→ **Exercise prompt**
Below are records; report how many of their lines contain the word "computer", giving only the number.

→ **Provided records**
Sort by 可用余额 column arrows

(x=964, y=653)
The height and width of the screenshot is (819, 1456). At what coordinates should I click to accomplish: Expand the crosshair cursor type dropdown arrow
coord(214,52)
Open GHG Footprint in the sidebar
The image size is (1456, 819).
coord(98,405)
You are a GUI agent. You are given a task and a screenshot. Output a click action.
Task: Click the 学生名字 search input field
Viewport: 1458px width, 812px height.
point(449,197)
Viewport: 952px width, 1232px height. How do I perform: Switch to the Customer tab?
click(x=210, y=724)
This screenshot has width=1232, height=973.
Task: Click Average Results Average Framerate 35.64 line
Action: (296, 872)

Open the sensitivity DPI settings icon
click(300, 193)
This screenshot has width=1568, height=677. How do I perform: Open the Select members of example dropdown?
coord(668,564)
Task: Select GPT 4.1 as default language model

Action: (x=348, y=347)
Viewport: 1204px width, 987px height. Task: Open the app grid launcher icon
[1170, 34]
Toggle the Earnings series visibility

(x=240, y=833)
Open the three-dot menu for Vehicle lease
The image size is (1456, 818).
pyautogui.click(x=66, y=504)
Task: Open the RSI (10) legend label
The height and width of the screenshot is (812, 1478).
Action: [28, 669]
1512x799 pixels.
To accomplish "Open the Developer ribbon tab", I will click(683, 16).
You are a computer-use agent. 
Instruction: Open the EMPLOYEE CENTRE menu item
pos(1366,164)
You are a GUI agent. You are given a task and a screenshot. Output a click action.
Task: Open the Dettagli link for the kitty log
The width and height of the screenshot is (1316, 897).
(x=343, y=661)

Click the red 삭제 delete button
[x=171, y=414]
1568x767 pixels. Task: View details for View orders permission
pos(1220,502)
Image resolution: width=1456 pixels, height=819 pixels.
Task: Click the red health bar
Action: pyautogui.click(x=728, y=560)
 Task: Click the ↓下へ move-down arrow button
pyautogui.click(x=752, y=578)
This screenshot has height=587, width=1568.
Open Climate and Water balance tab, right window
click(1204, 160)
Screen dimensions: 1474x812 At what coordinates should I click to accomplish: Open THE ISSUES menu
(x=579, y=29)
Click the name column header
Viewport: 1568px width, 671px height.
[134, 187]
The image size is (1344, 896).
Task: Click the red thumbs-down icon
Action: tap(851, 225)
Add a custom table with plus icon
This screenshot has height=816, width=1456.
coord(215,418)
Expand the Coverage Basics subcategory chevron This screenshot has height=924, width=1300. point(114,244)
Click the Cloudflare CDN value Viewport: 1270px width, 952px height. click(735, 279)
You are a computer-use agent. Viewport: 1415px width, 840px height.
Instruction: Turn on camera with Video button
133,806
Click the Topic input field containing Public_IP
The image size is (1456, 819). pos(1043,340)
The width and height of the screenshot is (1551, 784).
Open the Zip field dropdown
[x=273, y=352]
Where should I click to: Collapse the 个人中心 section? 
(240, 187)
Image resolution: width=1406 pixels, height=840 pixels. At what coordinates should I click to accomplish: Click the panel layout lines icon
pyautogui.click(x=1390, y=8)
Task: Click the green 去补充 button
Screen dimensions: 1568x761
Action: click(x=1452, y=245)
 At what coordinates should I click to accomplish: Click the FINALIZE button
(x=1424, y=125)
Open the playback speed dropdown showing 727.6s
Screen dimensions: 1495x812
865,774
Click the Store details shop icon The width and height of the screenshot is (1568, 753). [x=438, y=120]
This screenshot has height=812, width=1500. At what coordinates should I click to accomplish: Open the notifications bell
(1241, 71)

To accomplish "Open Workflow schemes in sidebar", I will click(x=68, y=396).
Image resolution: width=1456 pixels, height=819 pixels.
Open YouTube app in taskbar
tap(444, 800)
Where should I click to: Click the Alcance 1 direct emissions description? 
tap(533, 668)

→ **Solution to this task**
2